ASSIGNMENT
Give again the lines from the line with "Given: Click the" to the last line of the records, exactly and in full. Do not carry over any pictures.

INPUT RECORDS
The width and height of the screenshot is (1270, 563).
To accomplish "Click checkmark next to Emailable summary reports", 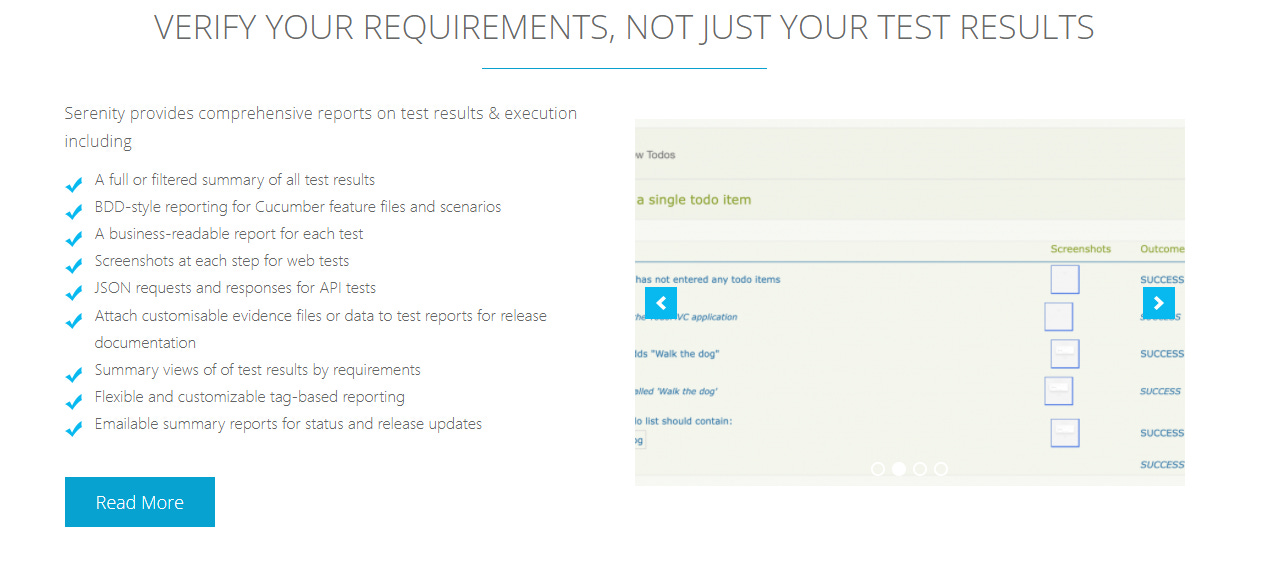I will 73,429.
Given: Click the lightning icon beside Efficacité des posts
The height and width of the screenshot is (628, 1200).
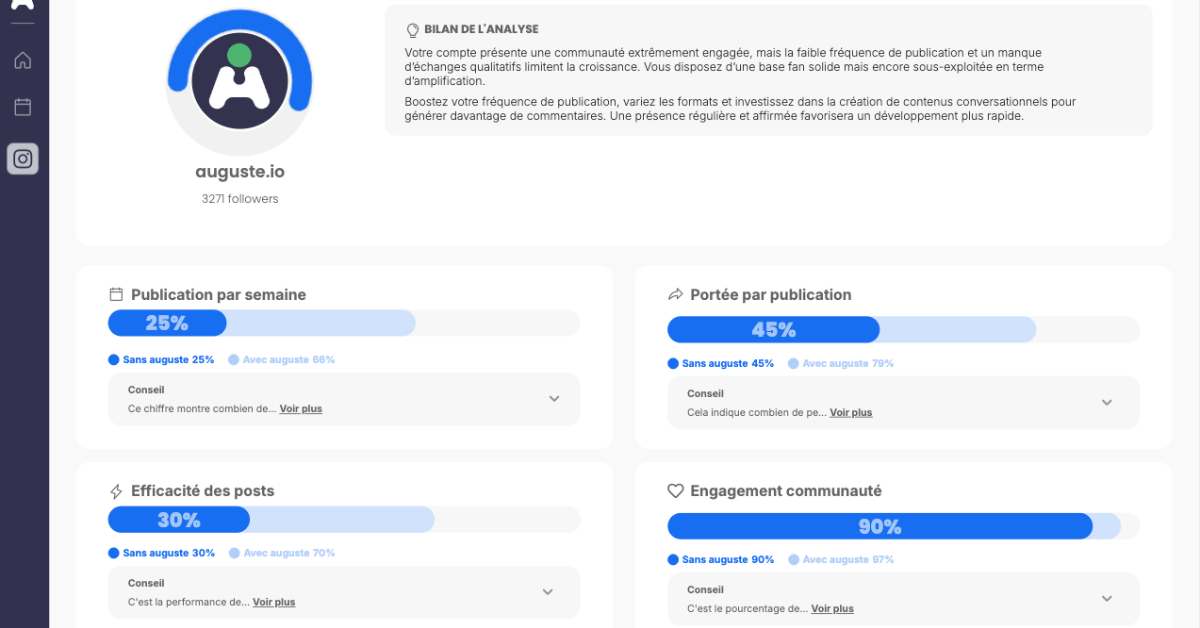Looking at the screenshot, I should point(116,492).
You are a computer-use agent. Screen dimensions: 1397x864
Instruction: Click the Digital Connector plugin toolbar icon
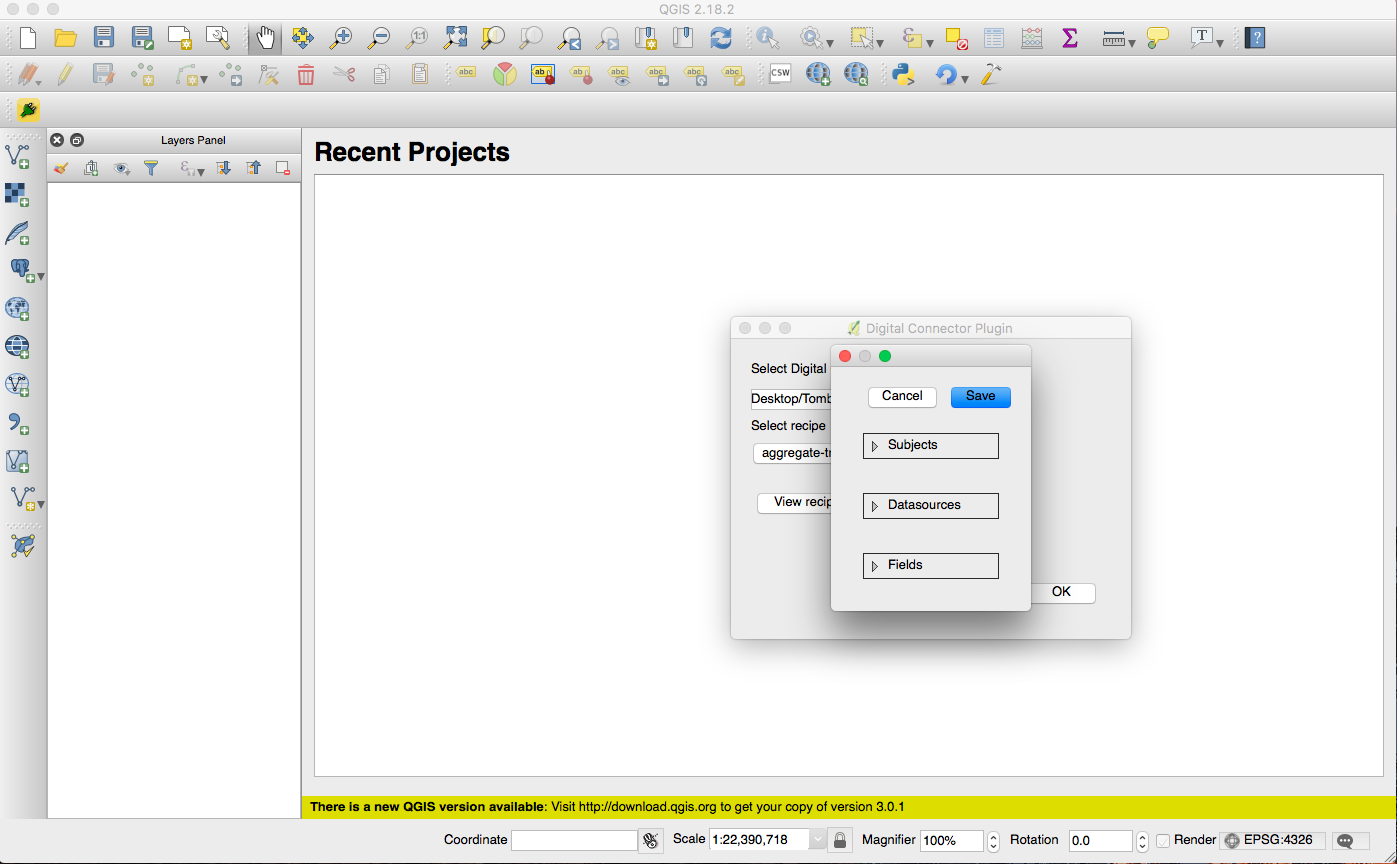point(28,109)
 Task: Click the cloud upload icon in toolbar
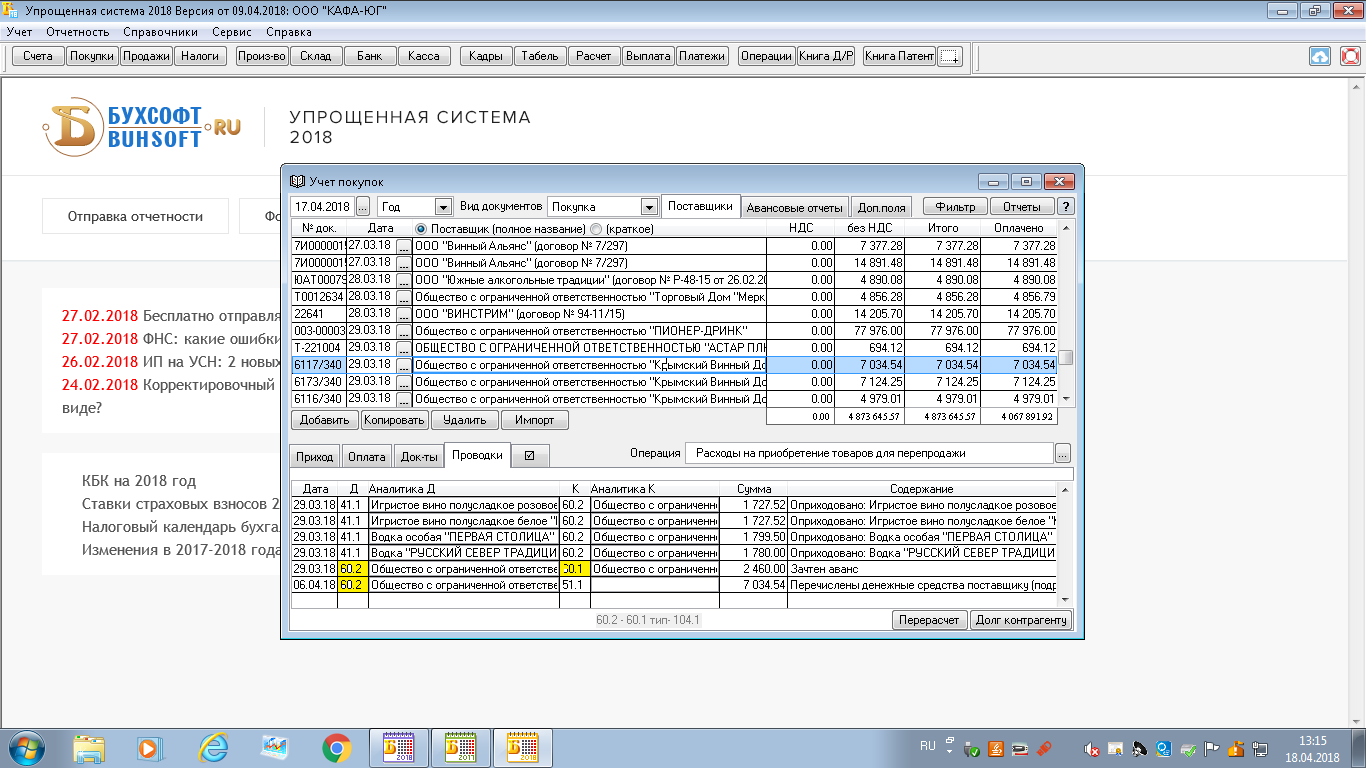pyautogui.click(x=1319, y=56)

OUTPUT FOR THIS EXERCISE
Given: Click the lightning icon beside Efficacité des posts
The height and width of the screenshot is (628, 1200).
Looking at the screenshot, I should point(116,492).
You are a computer-use agent. Screen dimensions: 1397x864
Instruction: Click the Digital Connector plugin toolbar icon
point(28,109)
 Task: Click the cloud upload icon in toolbar
pyautogui.click(x=1319, y=56)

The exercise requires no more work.